Task statement | Search the entries for the word "computer" and copy each line that has it.

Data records

⁂

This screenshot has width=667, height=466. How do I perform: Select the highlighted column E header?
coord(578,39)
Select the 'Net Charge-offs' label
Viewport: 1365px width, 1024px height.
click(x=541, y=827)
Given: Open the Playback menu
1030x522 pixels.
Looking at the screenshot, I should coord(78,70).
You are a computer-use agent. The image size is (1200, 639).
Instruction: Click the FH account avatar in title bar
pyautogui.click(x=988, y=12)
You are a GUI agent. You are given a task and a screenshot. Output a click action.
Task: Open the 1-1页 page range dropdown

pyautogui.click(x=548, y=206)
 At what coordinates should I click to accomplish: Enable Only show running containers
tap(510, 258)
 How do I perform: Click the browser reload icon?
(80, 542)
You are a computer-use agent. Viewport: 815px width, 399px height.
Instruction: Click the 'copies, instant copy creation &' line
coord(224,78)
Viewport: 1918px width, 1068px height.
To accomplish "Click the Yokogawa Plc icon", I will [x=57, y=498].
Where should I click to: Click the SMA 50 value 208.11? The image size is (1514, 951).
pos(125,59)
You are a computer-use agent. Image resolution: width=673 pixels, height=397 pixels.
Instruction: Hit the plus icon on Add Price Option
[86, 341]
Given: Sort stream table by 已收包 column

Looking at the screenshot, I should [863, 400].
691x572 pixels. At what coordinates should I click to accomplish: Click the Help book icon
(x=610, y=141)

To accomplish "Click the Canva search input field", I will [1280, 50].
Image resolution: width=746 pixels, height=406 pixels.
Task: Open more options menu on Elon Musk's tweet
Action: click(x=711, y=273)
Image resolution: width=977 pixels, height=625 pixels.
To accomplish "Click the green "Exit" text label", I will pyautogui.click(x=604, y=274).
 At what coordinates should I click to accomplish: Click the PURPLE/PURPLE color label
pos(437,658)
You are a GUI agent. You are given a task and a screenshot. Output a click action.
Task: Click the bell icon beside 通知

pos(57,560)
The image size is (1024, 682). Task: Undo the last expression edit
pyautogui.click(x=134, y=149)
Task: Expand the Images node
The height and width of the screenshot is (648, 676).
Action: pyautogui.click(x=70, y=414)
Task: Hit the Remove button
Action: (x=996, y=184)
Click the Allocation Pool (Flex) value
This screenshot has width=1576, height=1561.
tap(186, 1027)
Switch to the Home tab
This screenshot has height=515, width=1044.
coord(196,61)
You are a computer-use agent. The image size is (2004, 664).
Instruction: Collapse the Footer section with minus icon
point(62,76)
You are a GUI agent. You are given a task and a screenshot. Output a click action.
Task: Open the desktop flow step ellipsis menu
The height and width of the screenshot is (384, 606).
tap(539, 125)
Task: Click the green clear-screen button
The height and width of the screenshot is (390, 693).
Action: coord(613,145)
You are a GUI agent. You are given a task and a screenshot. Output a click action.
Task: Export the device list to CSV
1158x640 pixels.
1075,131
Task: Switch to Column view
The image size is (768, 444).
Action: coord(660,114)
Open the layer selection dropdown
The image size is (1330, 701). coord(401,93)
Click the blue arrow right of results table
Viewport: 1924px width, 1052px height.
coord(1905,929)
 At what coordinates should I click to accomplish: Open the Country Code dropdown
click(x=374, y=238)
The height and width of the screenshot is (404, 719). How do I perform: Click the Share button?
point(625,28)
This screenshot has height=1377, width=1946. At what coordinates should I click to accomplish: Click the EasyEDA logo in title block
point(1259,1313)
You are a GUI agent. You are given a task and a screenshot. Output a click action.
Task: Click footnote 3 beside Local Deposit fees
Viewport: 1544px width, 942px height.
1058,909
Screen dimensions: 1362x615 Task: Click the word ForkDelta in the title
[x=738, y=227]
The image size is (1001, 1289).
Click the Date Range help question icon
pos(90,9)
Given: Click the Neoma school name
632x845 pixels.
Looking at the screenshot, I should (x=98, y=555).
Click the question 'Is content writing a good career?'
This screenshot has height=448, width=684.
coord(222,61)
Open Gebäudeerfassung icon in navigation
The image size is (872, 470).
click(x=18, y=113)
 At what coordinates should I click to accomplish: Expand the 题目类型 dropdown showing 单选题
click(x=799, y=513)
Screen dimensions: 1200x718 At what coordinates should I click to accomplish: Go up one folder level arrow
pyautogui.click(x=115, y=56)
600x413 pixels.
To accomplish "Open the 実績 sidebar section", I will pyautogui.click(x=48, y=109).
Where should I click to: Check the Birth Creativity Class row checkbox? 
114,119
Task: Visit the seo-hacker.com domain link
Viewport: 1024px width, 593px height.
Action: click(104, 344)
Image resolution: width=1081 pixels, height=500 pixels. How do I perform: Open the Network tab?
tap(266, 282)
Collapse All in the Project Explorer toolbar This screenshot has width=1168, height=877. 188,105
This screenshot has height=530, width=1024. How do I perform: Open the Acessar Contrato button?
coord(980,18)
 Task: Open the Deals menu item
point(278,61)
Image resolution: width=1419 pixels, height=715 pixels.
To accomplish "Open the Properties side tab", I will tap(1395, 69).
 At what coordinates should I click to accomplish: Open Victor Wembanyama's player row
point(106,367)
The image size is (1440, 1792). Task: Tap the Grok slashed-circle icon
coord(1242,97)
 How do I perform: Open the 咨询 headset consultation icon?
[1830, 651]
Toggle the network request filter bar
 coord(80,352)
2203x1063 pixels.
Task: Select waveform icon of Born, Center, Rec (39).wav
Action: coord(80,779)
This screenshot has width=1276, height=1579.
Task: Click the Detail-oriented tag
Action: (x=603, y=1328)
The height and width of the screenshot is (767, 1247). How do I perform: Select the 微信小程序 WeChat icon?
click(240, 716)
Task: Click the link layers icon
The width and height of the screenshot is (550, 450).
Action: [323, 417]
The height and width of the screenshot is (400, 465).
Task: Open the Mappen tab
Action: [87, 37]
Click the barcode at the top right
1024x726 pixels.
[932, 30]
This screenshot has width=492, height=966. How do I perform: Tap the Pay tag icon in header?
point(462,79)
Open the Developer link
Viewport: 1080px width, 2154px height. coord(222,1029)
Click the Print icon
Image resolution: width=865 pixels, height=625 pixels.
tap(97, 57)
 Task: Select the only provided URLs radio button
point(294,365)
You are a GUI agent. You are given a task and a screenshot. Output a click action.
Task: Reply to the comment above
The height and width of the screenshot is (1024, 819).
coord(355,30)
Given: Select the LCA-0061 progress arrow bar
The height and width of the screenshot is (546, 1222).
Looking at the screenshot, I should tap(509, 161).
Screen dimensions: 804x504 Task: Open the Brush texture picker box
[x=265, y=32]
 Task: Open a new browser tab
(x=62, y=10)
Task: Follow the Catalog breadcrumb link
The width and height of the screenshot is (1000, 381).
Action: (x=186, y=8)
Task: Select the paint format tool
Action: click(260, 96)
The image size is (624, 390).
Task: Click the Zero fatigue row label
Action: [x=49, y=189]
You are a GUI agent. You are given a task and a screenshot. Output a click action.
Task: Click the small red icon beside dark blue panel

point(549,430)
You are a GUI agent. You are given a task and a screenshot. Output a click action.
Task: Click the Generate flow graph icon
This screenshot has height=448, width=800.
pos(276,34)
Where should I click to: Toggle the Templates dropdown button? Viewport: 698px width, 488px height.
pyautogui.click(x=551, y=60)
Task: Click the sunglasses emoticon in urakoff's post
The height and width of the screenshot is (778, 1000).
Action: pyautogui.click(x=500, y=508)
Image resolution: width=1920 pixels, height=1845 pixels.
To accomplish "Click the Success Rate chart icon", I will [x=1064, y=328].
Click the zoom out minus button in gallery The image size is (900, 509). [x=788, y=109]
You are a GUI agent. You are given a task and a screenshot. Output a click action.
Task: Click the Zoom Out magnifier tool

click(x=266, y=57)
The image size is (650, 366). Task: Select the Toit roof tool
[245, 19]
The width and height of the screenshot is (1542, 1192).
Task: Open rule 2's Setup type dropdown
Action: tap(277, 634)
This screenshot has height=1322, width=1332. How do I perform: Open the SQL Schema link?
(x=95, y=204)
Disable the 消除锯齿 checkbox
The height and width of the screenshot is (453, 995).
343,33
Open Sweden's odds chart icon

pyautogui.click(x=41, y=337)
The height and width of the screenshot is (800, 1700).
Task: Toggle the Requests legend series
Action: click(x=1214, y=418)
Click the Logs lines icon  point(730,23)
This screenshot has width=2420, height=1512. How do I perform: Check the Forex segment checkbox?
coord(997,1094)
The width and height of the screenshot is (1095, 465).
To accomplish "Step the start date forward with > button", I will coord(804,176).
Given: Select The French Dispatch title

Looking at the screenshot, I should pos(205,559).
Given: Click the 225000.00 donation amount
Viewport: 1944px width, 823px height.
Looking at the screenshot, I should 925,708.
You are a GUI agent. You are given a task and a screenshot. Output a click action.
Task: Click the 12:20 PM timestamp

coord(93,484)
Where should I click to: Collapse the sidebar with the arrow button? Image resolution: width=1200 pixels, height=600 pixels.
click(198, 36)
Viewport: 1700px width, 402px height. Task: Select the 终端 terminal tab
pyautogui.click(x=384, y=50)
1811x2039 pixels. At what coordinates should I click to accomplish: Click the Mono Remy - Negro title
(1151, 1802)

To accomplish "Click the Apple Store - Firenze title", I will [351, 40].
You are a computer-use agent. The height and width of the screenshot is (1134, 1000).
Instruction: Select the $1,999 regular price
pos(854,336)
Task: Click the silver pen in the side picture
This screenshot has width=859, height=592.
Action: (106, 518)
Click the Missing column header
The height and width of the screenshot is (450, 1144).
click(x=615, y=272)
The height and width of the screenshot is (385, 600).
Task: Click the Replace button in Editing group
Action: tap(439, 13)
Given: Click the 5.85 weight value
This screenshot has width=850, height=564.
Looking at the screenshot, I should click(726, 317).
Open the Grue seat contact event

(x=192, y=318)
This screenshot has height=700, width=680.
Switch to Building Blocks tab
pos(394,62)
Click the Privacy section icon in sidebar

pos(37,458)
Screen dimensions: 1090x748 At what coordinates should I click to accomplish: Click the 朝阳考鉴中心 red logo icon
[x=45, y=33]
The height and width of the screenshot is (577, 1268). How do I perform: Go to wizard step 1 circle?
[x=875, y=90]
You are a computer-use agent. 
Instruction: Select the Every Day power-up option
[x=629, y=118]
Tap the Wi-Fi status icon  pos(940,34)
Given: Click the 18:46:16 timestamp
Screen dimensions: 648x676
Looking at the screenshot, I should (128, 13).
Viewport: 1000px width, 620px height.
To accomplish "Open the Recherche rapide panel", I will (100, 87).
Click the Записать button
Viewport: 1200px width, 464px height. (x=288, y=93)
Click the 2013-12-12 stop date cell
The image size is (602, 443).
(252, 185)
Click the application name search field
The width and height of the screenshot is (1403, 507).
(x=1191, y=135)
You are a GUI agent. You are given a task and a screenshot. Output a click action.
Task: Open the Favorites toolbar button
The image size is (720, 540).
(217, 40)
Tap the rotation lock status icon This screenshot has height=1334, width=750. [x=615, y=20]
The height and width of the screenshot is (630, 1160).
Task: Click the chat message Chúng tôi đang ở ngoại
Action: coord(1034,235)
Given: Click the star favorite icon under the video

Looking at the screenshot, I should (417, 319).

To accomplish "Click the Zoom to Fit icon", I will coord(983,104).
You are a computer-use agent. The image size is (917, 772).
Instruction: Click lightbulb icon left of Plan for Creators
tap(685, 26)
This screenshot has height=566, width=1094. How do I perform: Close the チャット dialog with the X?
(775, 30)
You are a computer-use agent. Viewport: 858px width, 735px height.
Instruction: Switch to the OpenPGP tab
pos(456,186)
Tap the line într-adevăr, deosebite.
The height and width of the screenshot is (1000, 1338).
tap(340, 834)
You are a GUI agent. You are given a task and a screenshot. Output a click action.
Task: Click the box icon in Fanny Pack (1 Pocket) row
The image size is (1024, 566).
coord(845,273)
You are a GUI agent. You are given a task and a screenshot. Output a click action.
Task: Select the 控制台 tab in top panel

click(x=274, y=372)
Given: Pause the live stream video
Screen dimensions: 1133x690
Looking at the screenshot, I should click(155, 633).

⁂

Exercise solution |
You are a computer-use agent. The image size is (1200, 639).
You are a computer-use agent. Viewport: 815px width, 399px height.
You are a computer-use agent. Image resolution: width=673 pixels, height=397 pixels.
You are a computer-use agent. The image size is (2004, 664).
You are a computer-use agent. The height and width of the screenshot is (1134, 1000).
You are a computer-use agent. 
You are a computer-use agent. The image size is (917, 772).
You are a computer-use agent. Viewport: 858px width, 735px height.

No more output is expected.